- Extracted text -
--*--
Douglas Todd: B.C. Cities Growing Fast, For Different Reasons
B.C. is beating population records during the pandemic, which is changing the migration patterns of both domestic Canadians and international newcomers.
Kelowna is now the fastest-growing city in Canada. Meanwhile, of smaller communities, the Victoria suburb of Langford is the second hottest in the land, according to new Statistics Canada data . Chilliwack is also growing rapidly and Metro Vancouver is surpassing Canada’s other big cities.
These cities and town are getting more populous, however, for strikingly different reasons, all related to migration trends. And the population spikes are affecting local housing supply and prices.
Kelowna and Greater Victoria are growing mainly because people are moving there from other provinces, especially Alberta and Ontario.
Chilliwack is the prime target of B.C. residents who are simply shifting residences within the province.
And Metro Vancouver is still expanding mostly because it’s popular with migrants from abroad, taking in a net 21,000 new permanent residents in 2021, despite COVID-restricted borders reducing immigration to Canada.
While most Canadian cities declined in population or were stagnant, Kelowna lead the national pack because it grew by 2.6 per cent in the year ending in June of 2021, according to data released last week.
--*--
- What you will do -
1. Please write out the article on B.C. population growth, starting with "Kelowna is now" and going on through "supply and prices.".
2. In one to three sentences, explain why Metro Vancouver is still expanding, according to the article on B.C. population growth.
The data after this point is unrelated to the article on B.C. population growth.

- Dataset extract -
--*--
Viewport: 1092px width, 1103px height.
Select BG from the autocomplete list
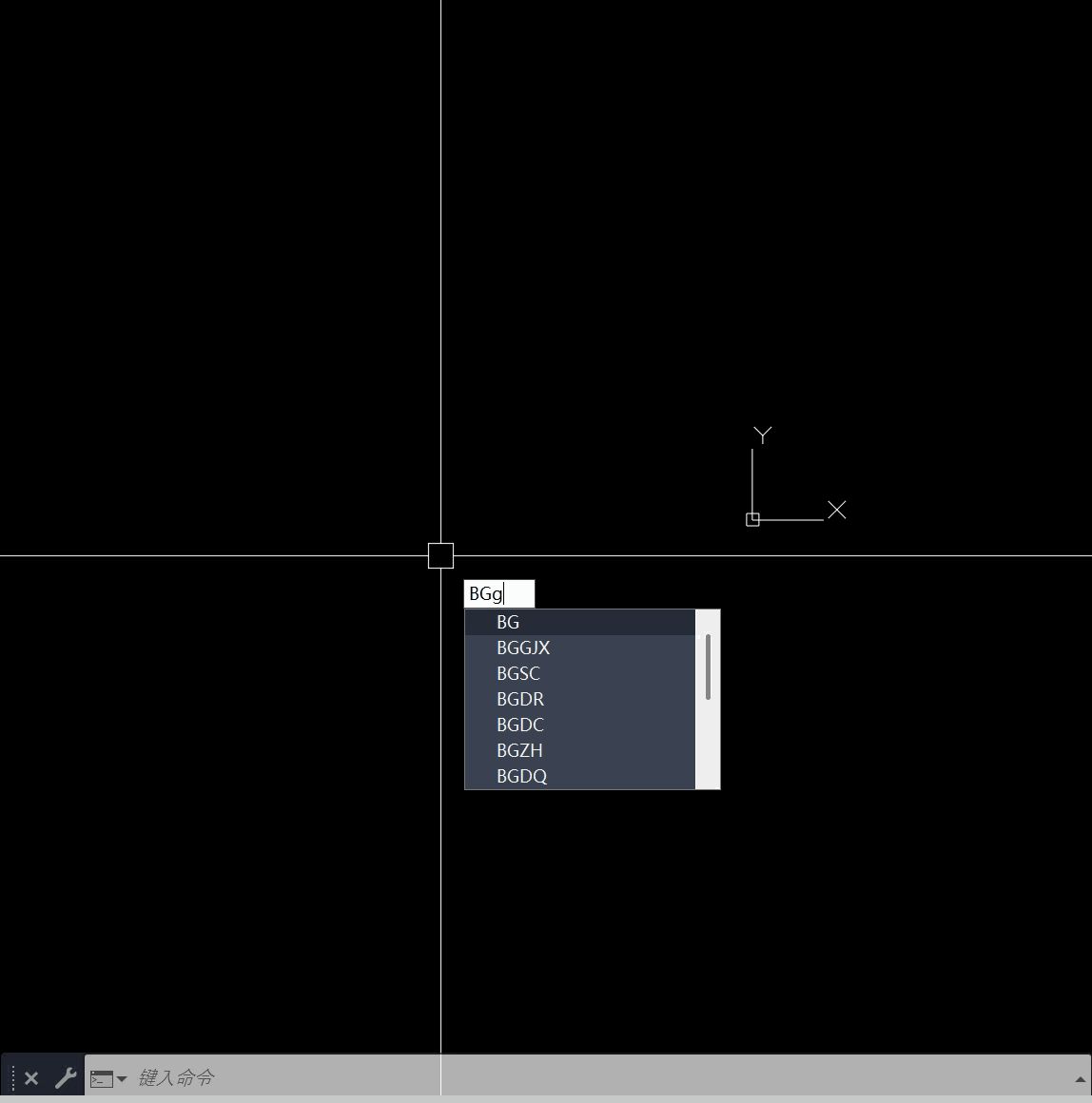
--*--
- Exercise solutions -
1.
Kelowna is now the fastest-growing city in Canada. Meanwhile, of smaller communities, the Victoria suburb of Langford is the second hottest in the land, according to new Statistics Canada data . Chilliwack is also growing rapidly and Metro Vancouver is surpassing Canada’s other big cities.
These cities and town are getting more populous, however, for strikingly different reasons, all related to migration trends. And the population spikes are affecting local housing supply and prices.

2. Metro Vancouver is still expanding mostly because it is popular with migrants from abroad. It took in a net 21,000 new permanent residents in 2021, even though COVID-restricted borders reduced immigration to Canada.